Dataset entries:

★ ★ ★

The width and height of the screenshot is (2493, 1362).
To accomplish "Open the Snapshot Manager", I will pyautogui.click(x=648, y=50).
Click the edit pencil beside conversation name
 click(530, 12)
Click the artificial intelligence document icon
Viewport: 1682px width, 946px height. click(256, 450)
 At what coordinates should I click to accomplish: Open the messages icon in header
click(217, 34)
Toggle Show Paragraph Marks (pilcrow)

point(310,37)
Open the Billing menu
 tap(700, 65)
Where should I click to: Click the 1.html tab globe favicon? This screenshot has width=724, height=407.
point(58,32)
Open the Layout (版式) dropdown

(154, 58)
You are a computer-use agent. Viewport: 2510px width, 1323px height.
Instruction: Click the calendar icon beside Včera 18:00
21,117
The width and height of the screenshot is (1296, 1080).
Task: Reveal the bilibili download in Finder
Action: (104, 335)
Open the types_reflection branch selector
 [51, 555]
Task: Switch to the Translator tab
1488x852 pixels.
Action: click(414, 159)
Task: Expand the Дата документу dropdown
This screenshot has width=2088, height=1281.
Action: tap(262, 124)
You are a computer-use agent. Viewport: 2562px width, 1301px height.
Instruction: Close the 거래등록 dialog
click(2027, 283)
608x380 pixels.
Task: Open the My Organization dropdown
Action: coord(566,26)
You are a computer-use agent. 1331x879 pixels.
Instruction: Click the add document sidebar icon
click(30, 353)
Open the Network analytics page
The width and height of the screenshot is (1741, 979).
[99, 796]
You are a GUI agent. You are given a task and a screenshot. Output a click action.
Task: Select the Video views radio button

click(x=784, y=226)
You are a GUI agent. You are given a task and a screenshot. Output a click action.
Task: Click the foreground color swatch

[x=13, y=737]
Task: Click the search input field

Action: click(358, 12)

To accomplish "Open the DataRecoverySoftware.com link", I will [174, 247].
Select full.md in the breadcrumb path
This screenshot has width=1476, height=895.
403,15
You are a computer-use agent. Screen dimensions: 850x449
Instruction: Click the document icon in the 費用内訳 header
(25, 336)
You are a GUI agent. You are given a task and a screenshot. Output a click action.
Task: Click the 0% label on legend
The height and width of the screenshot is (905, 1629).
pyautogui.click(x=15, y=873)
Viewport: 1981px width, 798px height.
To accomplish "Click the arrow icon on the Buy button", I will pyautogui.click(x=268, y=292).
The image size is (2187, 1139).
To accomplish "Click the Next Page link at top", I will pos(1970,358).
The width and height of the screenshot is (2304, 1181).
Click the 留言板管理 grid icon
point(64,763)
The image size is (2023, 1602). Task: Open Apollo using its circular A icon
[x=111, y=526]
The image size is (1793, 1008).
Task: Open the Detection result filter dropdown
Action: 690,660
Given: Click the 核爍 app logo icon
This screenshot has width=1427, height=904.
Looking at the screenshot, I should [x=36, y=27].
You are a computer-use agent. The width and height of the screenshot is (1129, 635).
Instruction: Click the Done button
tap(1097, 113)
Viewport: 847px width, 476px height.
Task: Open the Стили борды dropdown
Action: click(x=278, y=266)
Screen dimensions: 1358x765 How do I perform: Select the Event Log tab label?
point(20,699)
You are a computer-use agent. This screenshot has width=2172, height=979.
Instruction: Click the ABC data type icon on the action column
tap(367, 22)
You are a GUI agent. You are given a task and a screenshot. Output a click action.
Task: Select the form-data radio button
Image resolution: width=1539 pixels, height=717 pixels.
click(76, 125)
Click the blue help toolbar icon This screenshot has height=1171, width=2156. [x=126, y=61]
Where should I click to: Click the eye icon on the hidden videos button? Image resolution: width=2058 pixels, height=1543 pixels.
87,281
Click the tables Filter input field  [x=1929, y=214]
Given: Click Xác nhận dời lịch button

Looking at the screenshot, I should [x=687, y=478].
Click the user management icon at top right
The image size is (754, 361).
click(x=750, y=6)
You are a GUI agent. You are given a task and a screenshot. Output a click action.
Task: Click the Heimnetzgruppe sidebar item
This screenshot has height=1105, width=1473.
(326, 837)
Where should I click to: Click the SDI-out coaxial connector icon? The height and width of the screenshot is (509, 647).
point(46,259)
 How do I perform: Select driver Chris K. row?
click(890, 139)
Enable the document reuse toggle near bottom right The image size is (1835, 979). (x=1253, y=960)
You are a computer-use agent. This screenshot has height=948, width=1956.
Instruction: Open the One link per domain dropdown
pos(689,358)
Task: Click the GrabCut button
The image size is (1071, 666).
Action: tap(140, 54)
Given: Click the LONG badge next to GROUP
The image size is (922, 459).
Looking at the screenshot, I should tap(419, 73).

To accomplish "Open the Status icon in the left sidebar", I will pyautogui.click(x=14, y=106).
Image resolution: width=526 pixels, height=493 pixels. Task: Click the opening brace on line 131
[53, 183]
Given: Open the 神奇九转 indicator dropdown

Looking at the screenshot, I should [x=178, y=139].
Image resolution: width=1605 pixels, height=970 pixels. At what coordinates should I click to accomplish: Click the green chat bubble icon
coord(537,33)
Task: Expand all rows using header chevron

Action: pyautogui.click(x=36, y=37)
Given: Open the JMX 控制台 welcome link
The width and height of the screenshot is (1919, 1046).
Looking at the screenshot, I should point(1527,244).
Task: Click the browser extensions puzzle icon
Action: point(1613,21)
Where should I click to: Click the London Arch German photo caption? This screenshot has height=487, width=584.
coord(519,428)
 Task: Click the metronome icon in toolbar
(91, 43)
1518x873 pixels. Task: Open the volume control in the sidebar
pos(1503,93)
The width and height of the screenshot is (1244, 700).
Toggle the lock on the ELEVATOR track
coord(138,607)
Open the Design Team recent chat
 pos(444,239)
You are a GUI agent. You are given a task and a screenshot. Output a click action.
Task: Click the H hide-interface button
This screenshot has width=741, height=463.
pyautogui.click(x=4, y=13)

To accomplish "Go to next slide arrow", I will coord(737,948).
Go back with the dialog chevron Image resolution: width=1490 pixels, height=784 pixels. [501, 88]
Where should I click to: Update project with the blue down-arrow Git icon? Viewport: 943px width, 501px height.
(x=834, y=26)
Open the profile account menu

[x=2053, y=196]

★ ★ ★

*ASSIGNMENT*: Transcribe each record shown above, exactly.

*RESPONSE TO THE EXERCISE*:
The width and height of the screenshot is (2493, 1362).
To accomplish "Open the Snapshot Manager", I will pyautogui.click(x=648, y=50).
Click the edit pencil beside conversation name
 click(530, 12)
Click the artificial intelligence document icon
Viewport: 1682px width, 946px height. click(256, 450)
 At what coordinates should I click to accomplish: Open the messages icon in header
click(217, 34)
Toggle Show Paragraph Marks (pilcrow)

point(310,37)
Open the Billing menu
 tap(700, 65)
Where should I click to: Click the 1.html tab globe favicon? This screenshot has width=724, height=407.
point(58,32)
Open the Layout (版式) dropdown

(154, 58)
You are a computer-use agent. Viewport: 2510px width, 1323px height.
Instruction: Click the calendar icon beside Včera 18:00
21,117
The width and height of the screenshot is (1296, 1080).
Task: Reveal the bilibili download in Finder
Action: (104, 335)
Open the types_reflection branch selector
 [51, 555]
Task: Switch to the Translator tab
1488x852 pixels.
Action: click(414, 159)
Task: Expand the Дата документу dropdown
This screenshot has width=2088, height=1281.
Action: tap(262, 124)
You are a computer-use agent. Viewport: 2562px width, 1301px height.
Instruction: Close the 거래등록 dialog
click(2027, 283)
608x380 pixels.
Task: Open the My Organization dropdown
Action: coord(566,26)
You are a computer-use agent. 1331x879 pixels.
Instruction: Click the add document sidebar icon
click(30, 353)
Open the Network analytics page
The width and height of the screenshot is (1741, 979).
[99, 796]
You are a GUI agent. You are given a task and a screenshot. Output a click action.
Task: Select the Video views radio button

click(x=784, y=226)
You are a GUI agent. You are given a task and a screenshot. Output a click action.
Task: Click the foreground color swatch

[x=13, y=737]
Task: Click the search input field

Action: click(358, 12)

To accomplish "Open the DataRecoverySoftware.com link", I will [174, 247].
Select full.md in the breadcrumb path
This screenshot has width=1476, height=895.
403,15
You are a computer-use agent. Screen dimensions: 850x449
Instruction: Click the document icon in the 費用内訳 header
(25, 336)
You are a GUI agent. You are given a task and a screenshot. Output a click action.
Task: Click the 0% label on legend
The height and width of the screenshot is (905, 1629).
pyautogui.click(x=15, y=873)
Viewport: 1981px width, 798px height.
To accomplish "Click the arrow icon on the Buy button", I will pyautogui.click(x=268, y=292).
The image size is (2187, 1139).
To accomplish "Click the Next Page link at top", I will pos(1970,358).
The width and height of the screenshot is (2304, 1181).
Click the 留言板管理 grid icon
point(64,763)
The image size is (2023, 1602). Task: Open Apollo using its circular A icon
[x=111, y=526]
The image size is (1793, 1008).
Task: Open the Detection result filter dropdown
Action: 690,660
Given: Click the 核爍 app logo icon
This screenshot has width=1427, height=904.
Looking at the screenshot, I should [x=36, y=27].
You are a computer-use agent. The width and height of the screenshot is (1129, 635).
Instruction: Click the Done button
tap(1097, 113)
Viewport: 847px width, 476px height.
Task: Open the Стили борды dropdown
Action: click(x=278, y=266)
Screen dimensions: 1358x765 How do I perform: Select the Event Log tab label?
point(20,699)
You are a computer-use agent. This screenshot has width=2172, height=979.
Instruction: Click the ABC data type icon on the action column
tap(367, 22)
You are a GUI agent. You are given a task and a screenshot. Output a click action.
Task: Select the form-data radio button
Image resolution: width=1539 pixels, height=717 pixels.
click(76, 125)
Click the blue help toolbar icon This screenshot has height=1171, width=2156. [x=126, y=61]
Where should I click to: Click the eye icon on the hidden videos button? Image resolution: width=2058 pixels, height=1543 pixels.
87,281
Click the tables Filter input field  [x=1929, y=214]
Given: Click Xác nhận dời lịch button

Looking at the screenshot, I should [x=687, y=478].
Click the user management icon at top right
The image size is (754, 361).
click(x=750, y=6)
You are a GUI agent. You are given a task and a screenshot. Output a click action.
Task: Click the Heimnetzgruppe sidebar item
This screenshot has height=1105, width=1473.
(326, 837)
Where should I click to: Click the SDI-out coaxial connector icon? The height and width of the screenshot is (509, 647).
point(46,259)
 How do I perform: Select driver Chris K. row?
click(890, 139)
Enable the document reuse toggle near bottom right The image size is (1835, 979). (x=1253, y=960)
You are a computer-use agent. This screenshot has height=948, width=1956.
Instruction: Open the One link per domain dropdown
pos(689,358)
Task: Click the GrabCut button
The image size is (1071, 666).
Action: tap(140, 54)
Given: Click the LONG badge next to GROUP
The image size is (922, 459).
Looking at the screenshot, I should tap(419, 73).

To accomplish "Open the Status icon in the left sidebar", I will pyautogui.click(x=14, y=106).
Image resolution: width=526 pixels, height=493 pixels. Task: Click the opening brace on line 131
[53, 183]
Given: Open the 神奇九转 indicator dropdown

Looking at the screenshot, I should [x=178, y=139].
Image resolution: width=1605 pixels, height=970 pixels. At what coordinates should I click to accomplish: Click the green chat bubble icon
coord(537,33)
Task: Expand all rows using header chevron

Action: pyautogui.click(x=36, y=37)
Given: Open the JMX 控制台 welcome link
The width and height of the screenshot is (1919, 1046).
Looking at the screenshot, I should point(1527,244).
Task: Click the browser extensions puzzle icon
Action: point(1613,21)
Where should I click to: Click the London Arch German photo caption? This screenshot has height=487, width=584.
coord(519,428)
 Task: Click the metronome icon in toolbar
(91, 43)
1518x873 pixels. Task: Open the volume control in the sidebar
pos(1503,93)
The width and height of the screenshot is (1244, 700).
Toggle the lock on the ELEVATOR track
coord(138,607)
Open the Design Team recent chat
 pos(444,239)
You are a GUI agent. You are given a task and a screenshot. Output a click action.
Task: Click the H hide-interface button
This screenshot has width=741, height=463.
pyautogui.click(x=4, y=13)

To accomplish "Go to next slide arrow", I will coord(737,948).
Go back with the dialog chevron Image resolution: width=1490 pixels, height=784 pixels. [501, 88]
Where should I click to: Update project with the blue down-arrow Git icon? Viewport: 943px width, 501px height.
(x=834, y=26)
Open the profile account menu

[x=2053, y=196]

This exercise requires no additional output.